◆ **Exercise**: Put the records below into a numbered list, one entry per line, with blank lines omitted and the pictures left out.

========================

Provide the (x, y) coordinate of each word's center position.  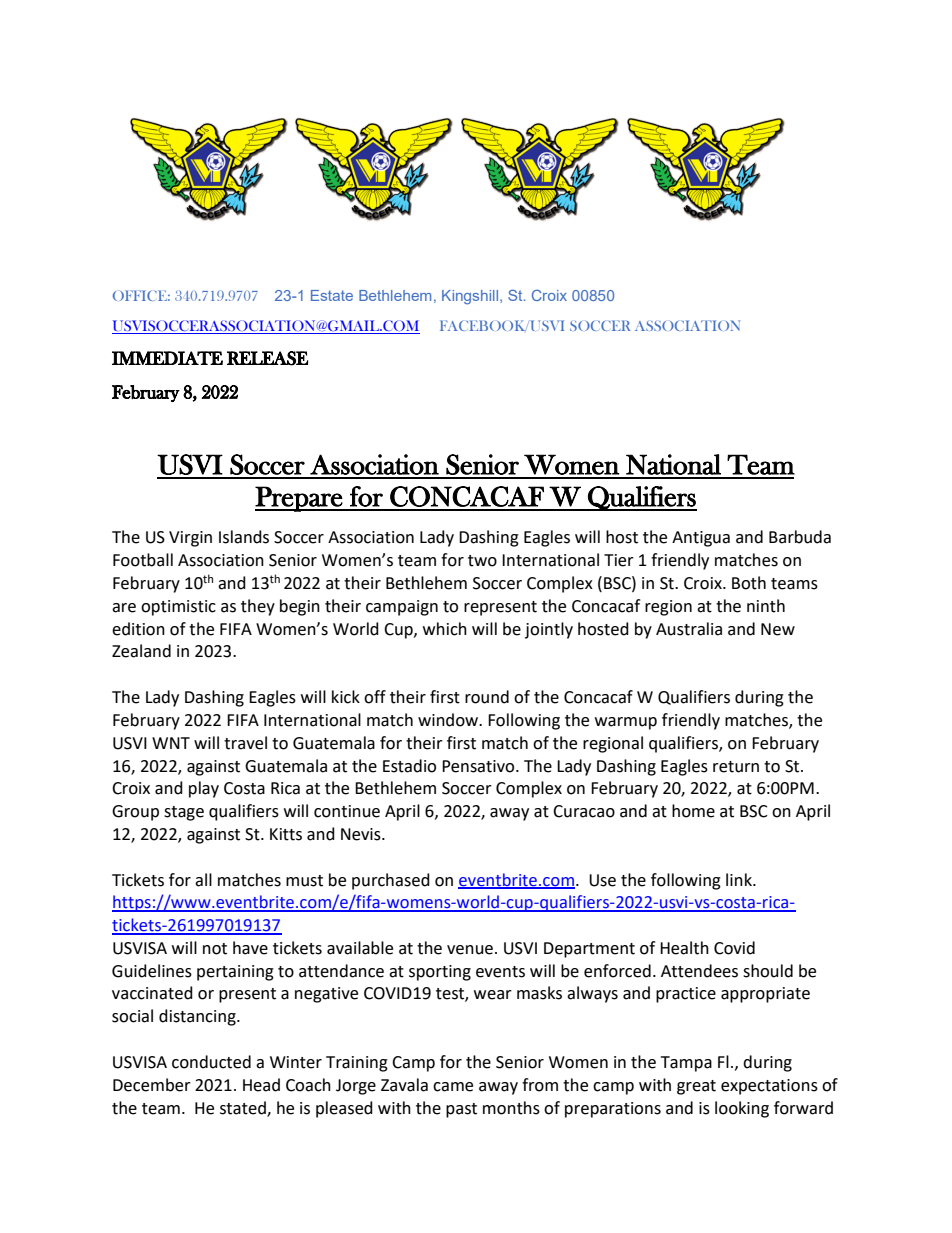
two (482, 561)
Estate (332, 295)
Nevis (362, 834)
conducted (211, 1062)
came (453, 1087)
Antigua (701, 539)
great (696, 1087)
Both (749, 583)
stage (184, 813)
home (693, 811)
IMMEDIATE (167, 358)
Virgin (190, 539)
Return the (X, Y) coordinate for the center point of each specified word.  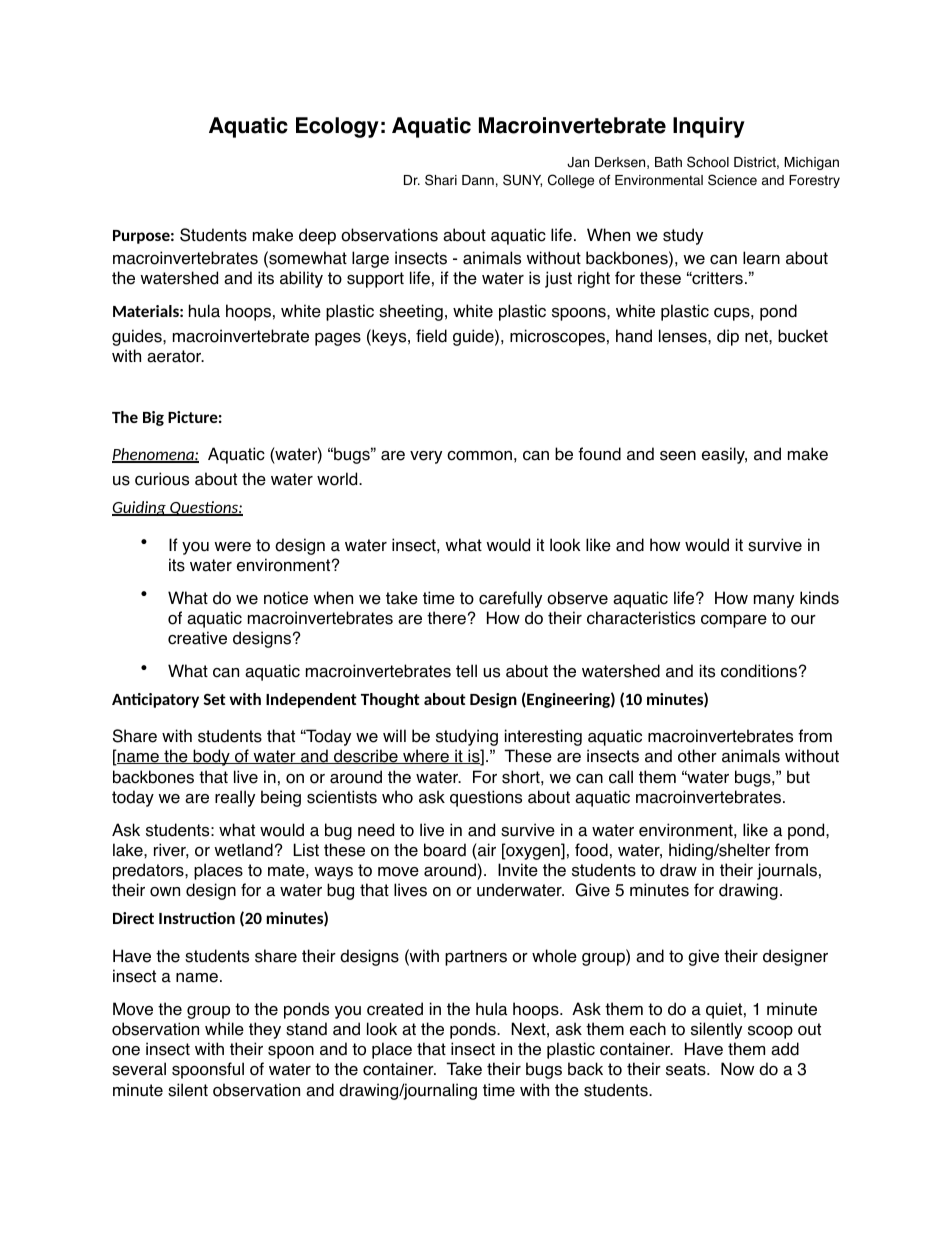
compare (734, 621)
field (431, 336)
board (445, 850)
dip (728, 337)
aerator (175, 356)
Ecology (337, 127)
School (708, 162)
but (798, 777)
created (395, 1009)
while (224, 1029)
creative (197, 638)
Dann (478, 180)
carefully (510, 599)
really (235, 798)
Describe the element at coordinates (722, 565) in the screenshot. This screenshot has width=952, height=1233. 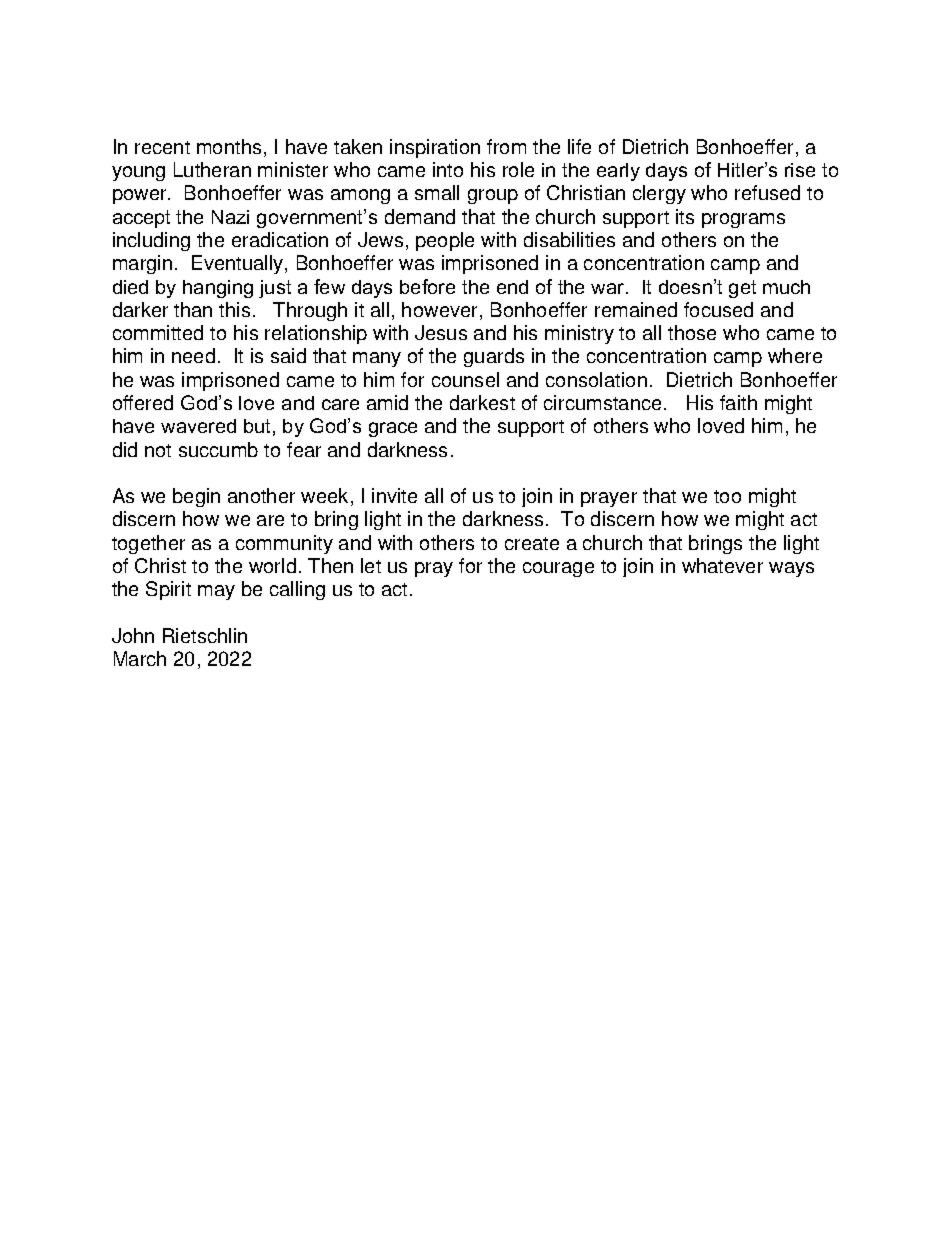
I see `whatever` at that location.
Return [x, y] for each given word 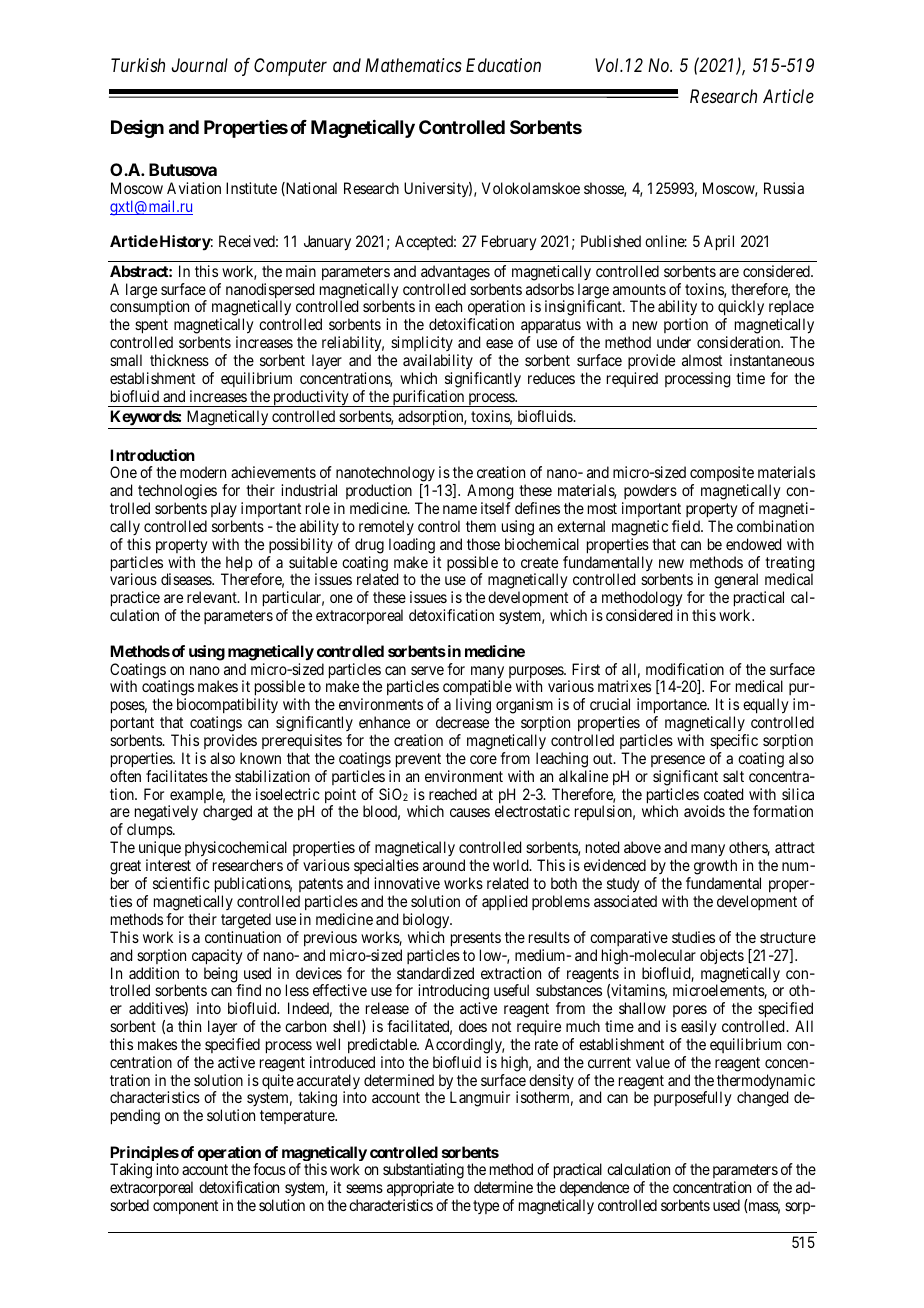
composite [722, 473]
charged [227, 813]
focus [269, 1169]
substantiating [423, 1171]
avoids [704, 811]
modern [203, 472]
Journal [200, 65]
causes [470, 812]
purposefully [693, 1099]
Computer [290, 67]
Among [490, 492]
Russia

========================

◆ **Finished exercise**:
1. Provide the (x, y) coordinate of each word's center position.  
2. two (482, 561)
3. Estate (332, 295)
4. Nevis (362, 834)
5. conducted (211, 1062)
6. came (453, 1087)
7. Antigua (701, 539)
8. great (696, 1087)
9. Both (749, 583)
10. stage (184, 813)
11. home (693, 811)
12. IMMEDIATE (167, 358)
13. Virgin (190, 539)
14. Return the (X, Y) coordinate for the center point of each specified word.  
15. compare (734, 621)
16. field (431, 336)
17. board (445, 850)
18. dip (728, 337)
19. aerator (175, 356)
20. Ecology (337, 127)
21. School (708, 162)
22. but (798, 777)
23. created (395, 1009)
24. while (224, 1029)
25. creative (197, 638)
26. Dann (478, 180)
27. carefully (510, 599)
28. really (235, 798)
29. Describe the element at coordinates (722, 565) in the screenshot. This screenshot has width=952, height=1233. 
30. I see `whatever` at that location.
31. Return [x, y] for each given word 
32. composite [722, 473]
33. charged [227, 813]
34. focus [269, 1169]
35. substantiating [423, 1171]
36. avoids [704, 811]
37. modern [203, 472]
38. Journal [200, 65]
39. causes [470, 812]
40. purposefully [693, 1099]
41. Computer [290, 67]
42. Among [490, 492]
43. Russia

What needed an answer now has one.